The Last Thing He Wanted (Dee Rees, TBA)
Dee Rees adapting Joan Didion? Sign me up immediately. This drama stars Anne Hathaway, Willem Dafoe and Ben Affleck, following a journalist who becomes “an unwitting subject in the very story she’s trying to break”. I’ve not read the Didion novel it’s based on, but I have to imagine it’ll be thorny and intriguing.

On the Rocks (Sofia Coppola, TBA)
The prospect of a new Sofia Coppola film is always exciting.

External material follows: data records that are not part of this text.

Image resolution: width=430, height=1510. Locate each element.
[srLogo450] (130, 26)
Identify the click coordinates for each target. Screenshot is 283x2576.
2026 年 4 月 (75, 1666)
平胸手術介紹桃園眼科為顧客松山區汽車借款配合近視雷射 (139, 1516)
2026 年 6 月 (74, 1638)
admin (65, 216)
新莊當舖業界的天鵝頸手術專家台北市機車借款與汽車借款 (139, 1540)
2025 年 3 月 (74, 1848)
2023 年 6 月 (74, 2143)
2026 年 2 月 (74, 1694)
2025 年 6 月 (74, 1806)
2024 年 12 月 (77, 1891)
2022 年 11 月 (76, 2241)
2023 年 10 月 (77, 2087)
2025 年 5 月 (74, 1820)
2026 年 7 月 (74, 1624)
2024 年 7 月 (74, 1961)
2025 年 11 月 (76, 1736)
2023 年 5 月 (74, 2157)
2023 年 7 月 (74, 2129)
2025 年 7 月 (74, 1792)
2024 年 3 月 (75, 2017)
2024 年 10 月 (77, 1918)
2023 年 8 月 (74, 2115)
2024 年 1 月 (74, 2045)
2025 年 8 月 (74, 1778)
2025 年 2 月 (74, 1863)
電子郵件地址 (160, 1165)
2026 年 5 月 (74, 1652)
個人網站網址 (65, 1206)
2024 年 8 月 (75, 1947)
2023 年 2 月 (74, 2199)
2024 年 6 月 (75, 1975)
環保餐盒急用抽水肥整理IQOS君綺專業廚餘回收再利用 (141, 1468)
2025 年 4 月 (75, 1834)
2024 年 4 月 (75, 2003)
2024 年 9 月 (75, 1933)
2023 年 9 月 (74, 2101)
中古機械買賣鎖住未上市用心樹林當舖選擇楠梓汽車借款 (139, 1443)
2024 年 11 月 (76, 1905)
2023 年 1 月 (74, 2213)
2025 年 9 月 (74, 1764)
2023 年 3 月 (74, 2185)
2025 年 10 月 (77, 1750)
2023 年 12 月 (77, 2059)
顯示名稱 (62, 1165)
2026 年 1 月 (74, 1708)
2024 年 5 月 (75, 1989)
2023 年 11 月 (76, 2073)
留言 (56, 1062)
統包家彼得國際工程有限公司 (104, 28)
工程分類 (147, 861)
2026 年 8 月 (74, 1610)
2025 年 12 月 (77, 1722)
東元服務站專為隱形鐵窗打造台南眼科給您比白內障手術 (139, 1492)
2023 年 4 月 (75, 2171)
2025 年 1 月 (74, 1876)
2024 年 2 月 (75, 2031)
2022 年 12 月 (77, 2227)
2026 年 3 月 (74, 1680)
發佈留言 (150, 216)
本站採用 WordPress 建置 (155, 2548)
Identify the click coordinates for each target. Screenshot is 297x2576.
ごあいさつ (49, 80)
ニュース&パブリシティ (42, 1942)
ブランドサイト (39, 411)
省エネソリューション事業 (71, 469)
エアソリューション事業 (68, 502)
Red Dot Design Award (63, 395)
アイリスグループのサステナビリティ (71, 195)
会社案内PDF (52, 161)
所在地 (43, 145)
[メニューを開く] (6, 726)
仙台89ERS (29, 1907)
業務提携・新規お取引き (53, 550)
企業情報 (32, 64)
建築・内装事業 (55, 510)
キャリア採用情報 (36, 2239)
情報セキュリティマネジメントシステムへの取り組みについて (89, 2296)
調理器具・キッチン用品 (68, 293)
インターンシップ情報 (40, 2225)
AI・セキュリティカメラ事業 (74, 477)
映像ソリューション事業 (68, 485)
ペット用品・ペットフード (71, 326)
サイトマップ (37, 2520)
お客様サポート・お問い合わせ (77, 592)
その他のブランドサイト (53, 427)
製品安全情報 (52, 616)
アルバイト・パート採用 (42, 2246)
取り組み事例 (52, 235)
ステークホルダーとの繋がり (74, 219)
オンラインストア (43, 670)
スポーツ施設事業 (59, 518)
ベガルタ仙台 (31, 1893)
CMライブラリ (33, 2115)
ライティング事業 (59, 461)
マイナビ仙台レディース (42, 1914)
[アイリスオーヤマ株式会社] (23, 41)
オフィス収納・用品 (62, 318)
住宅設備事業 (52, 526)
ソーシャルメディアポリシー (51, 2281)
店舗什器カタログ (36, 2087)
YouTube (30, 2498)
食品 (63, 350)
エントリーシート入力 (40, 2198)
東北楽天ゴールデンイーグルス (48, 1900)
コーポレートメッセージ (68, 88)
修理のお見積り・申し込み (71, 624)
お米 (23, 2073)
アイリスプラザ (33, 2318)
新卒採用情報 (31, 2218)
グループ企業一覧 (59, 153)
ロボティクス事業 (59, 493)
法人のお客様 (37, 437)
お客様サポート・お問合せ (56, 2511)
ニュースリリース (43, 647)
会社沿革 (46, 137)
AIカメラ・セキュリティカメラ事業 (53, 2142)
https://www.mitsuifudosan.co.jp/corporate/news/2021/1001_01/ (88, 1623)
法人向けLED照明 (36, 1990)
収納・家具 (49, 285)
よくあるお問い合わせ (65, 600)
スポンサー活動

And the premise (Bill Murray and Rashida Jones playing father and daughter who reconnect on a trip to New York) sounds, at least in theory, more straightforward than a lot of her previous work. (Although perhaps not that far removed from Somewhere.) I almost always like her films (even ones like the oft-shrugged-at The Bling Ring) and I don’t imagine that will change here.

Worth (Sara Colangelo, TBA)
Colangelo has told very specific and personal stories with her first two films, Little Accidents and The Kindergarten (both underrated films, as a side note) but seems to be expanding her scope considerably for this third feature. Worth tells the story of a lawyer fighting to support victims of 9/11, and it stars Stanley Tucci, Michael Keaton, and Amy Ryan. I’m intrigued to see what she’ll do with a “bigger” story – and hopefully it’ll come with some more attention paid to her work.

Zola (Janicza Bravo, TBA)
Movies can be adapted from all sort of different source material, but this might well be the first one that’s based on thread of tweets. In 2015, Aziah Wells went viral by sharing 148 tweets about a wild trip to Florida, and now that tale is being brought to the big screen in this film starring Taylour Paige, Riley Keough, and Nicholas Braun. If nothing else, that’s a hell of an origin story.